Dans la majorité des cas, le défunt n'aurait pas connu la mère de l'enfant issu de son sperme, ajoute-t-il, et toutes les décisions concernant l'enfant, son éducation et son avenir seraient prises par la mère.
Le Dr Gat explique qu'il était auparavant opposé à la conservation du sperme à moins qu'il n'y ait un consentement clair de l'homme décédé, mais son point de vue s'est assoupli depuis qu'il a rencontré des familles endeuillées par la guerre actuelle.
« Je vois à quel point c'est important pour eux, à quel point cela leur apporte parfois un peu de réconfort », explique-t-il.
Le rabbin Yuval Sherlo, éminent rabbin libéral qui dirige le Centre Tzohar d'éthique juive à Tel-Aviv, estime que la question est complexe et délicate.
« D'un point de vue éthique, nous ne voulons pas forcer un homme à devenir père sans son consentement, même après sa mort », explique-t-il.
Il explique que deux principes importants de la loi juive sont également en jeu : poursuivre la lignée d'un homme et enterrer le corps entier.
Certains rabbins affirment que le maintien de la lignée est si important qu'il mérite d'endommager les tissus du corps, explique-t-il, tandis que d'autres soutiennent que la procédure ne devrait pas avoir lieu du tout.
Les règles actuelles en la matière sont des lignes directrices publiées par le procureur général en 2003, mais elles ne sont pas inscrites dans la loi.
Les législateurs israéliens ont tenté de rédiger un projet de loi visant à créer des règles plus claires et plus complètes, mais les efforts sont restés au point mort.

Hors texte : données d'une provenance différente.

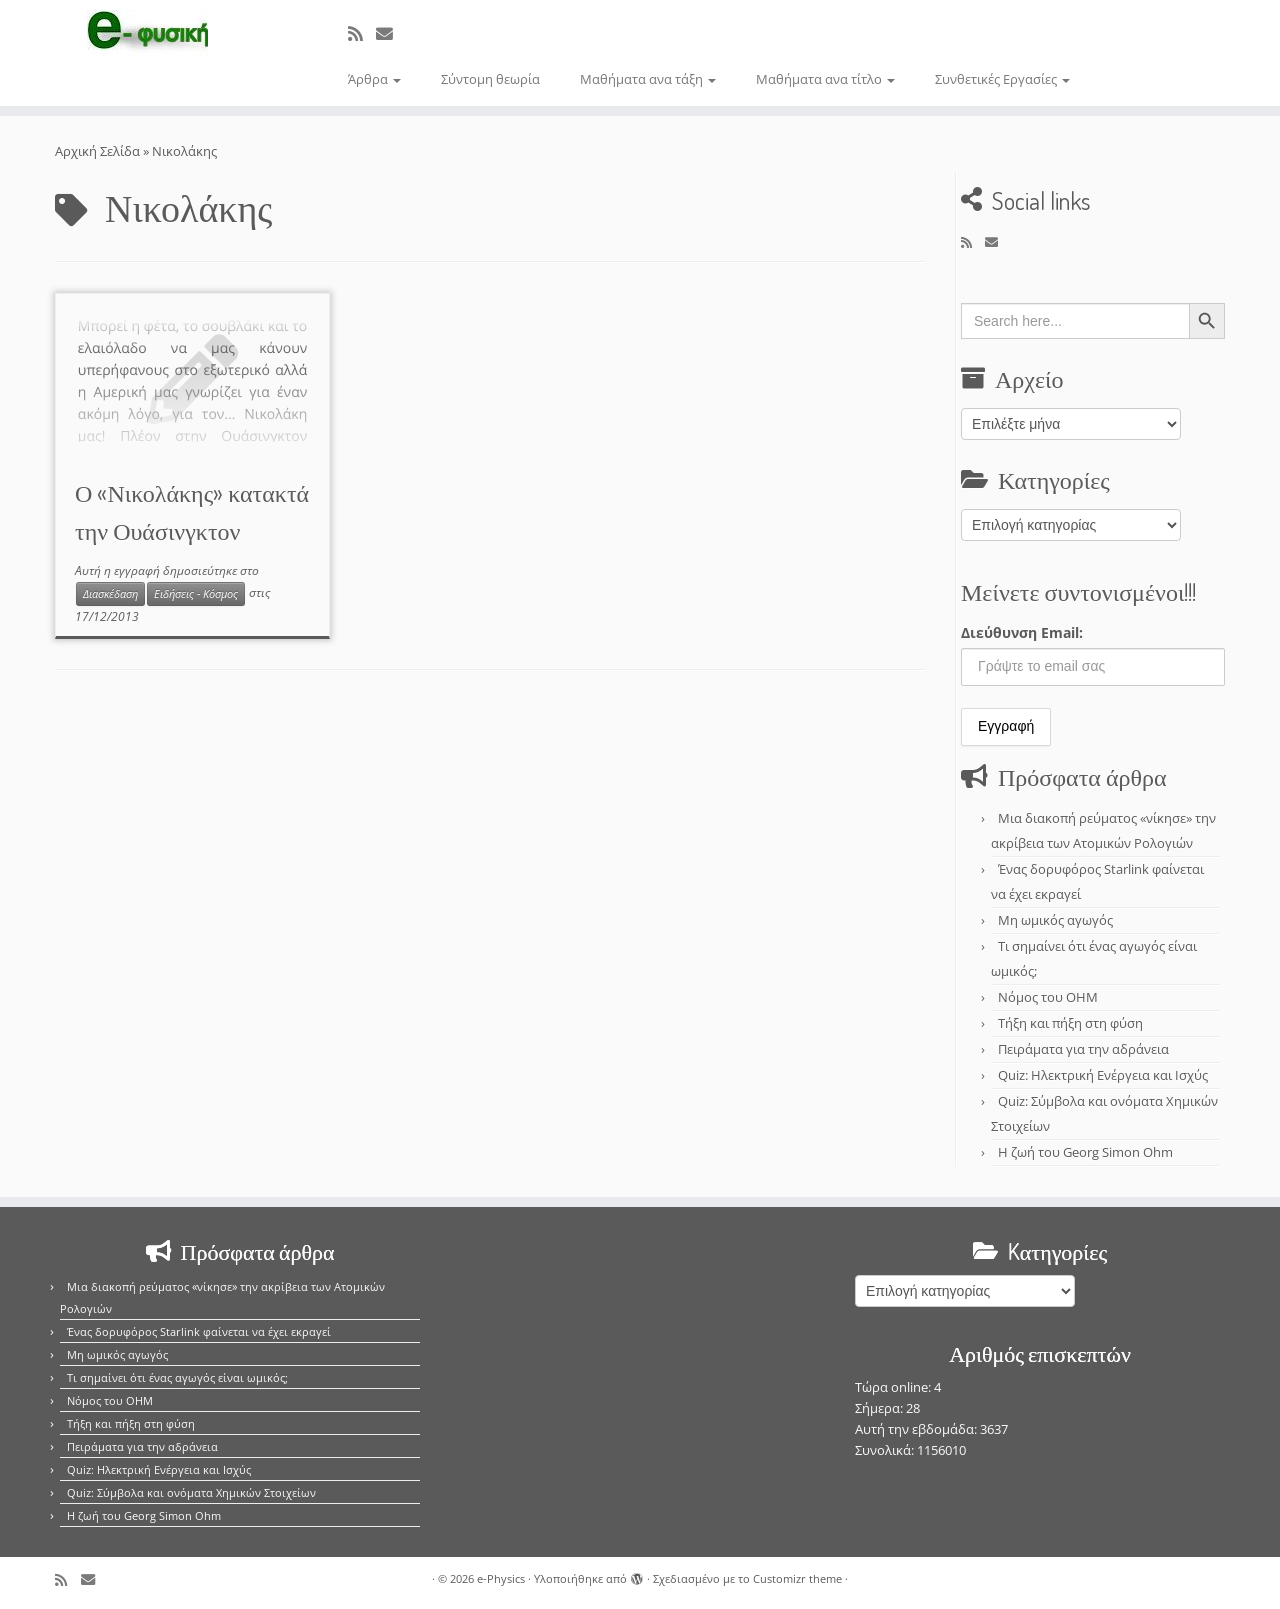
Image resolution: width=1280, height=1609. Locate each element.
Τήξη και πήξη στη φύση (1070, 1023)
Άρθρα (374, 79)
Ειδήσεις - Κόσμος (196, 594)
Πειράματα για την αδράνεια (1083, 1049)
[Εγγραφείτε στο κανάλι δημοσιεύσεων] (362, 33)
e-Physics (501, 1578)
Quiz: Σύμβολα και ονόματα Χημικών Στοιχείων (191, 1492)
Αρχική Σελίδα (99, 151)
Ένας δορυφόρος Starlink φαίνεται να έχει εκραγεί (199, 1331)
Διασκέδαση (110, 594)
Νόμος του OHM (1048, 997)
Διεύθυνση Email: (1022, 632)
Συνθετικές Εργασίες (1002, 79)
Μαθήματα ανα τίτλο (825, 79)
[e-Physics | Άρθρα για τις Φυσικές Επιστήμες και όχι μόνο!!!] (147, 33)
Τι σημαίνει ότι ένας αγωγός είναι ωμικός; (177, 1377)
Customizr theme (797, 1578)
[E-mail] (391, 33)
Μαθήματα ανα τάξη (648, 79)
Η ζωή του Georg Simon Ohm (1085, 1152)
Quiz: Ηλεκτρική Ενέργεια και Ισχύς (1103, 1075)
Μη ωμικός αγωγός (1055, 920)
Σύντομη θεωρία (490, 79)
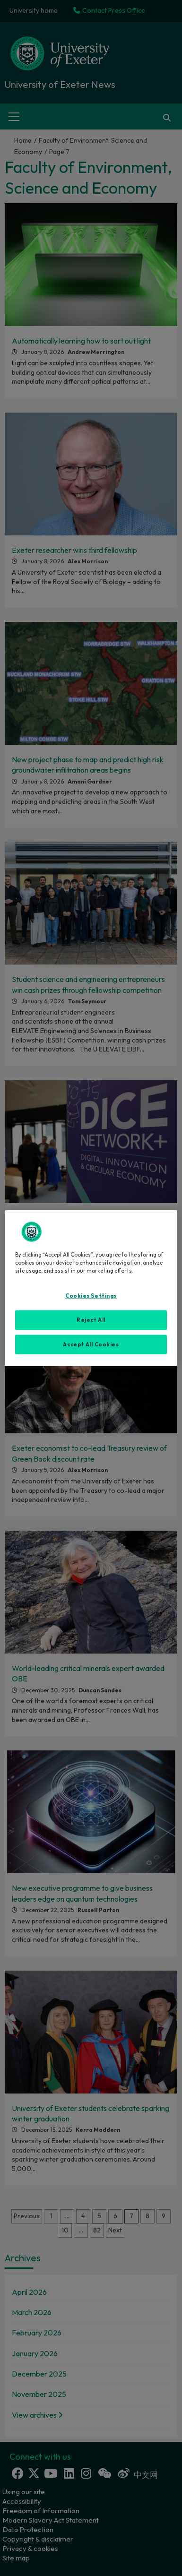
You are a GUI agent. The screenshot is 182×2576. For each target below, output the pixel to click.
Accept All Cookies (91, 1344)
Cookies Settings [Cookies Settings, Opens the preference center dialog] (91, 1295)
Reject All (91, 1319)
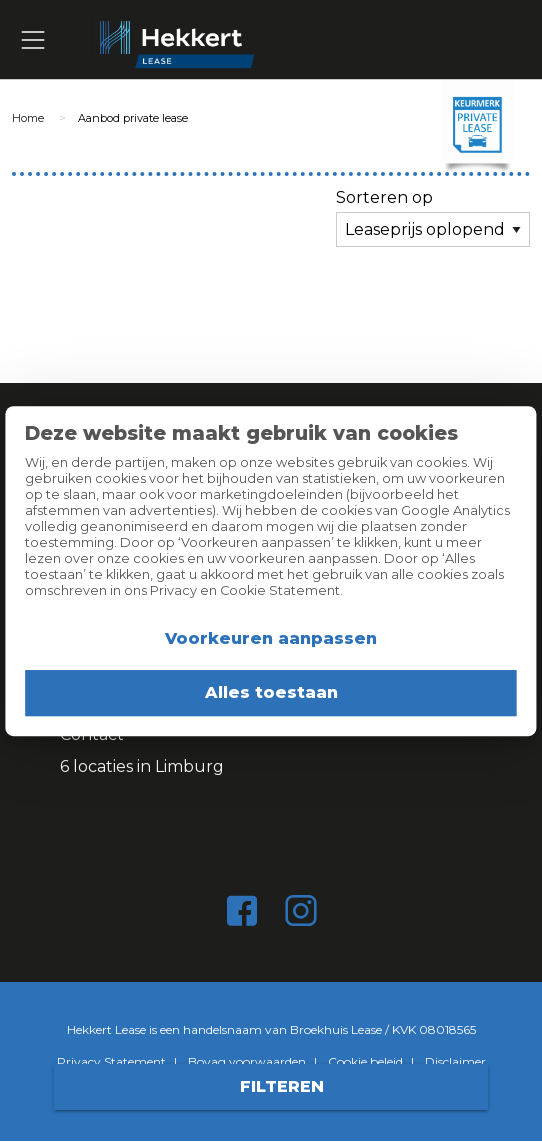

Des personnes proches du processus ont déclaré à la BBC qu'il y avait un conflit sur le niveau de consentement explicite qui devrait être exigé du défunt, et sur la question de savoir si l'enfant recevrait les avantages normalement accordés aux enfants de soldats tués en service.
Les médias israéliens ont également fait état de désaccords sur ce qui devrait se passer si la veuve d'un soldat ne souhaite pas utiliser son sperme pour avoir un enfant, certains s'opposant à la suggestion que ses parents prennent le contrôle du sperme et puissent choisir une autre femme pour concevoir un enfant avec celui-ci.
Ceux qui ont déjà congelé le sperme de leur fils craignent que, si une législation est finalement adoptée, elle ne traite que des questions futures de consentement et ne les empêche pas de faire face à de longues batailles judiciaires.
Pour Avi, la détermination se cache derrière son chagrin.
Il me montre un carton rempli de journaux intimes, d'albums et de souvenirs de son fils.
Il dit qu'il ne se reposera pas tant qu'il ne pourra pas donner un enfant à Reef : « Cela arrivera... et ses enfants recevront cette boîte.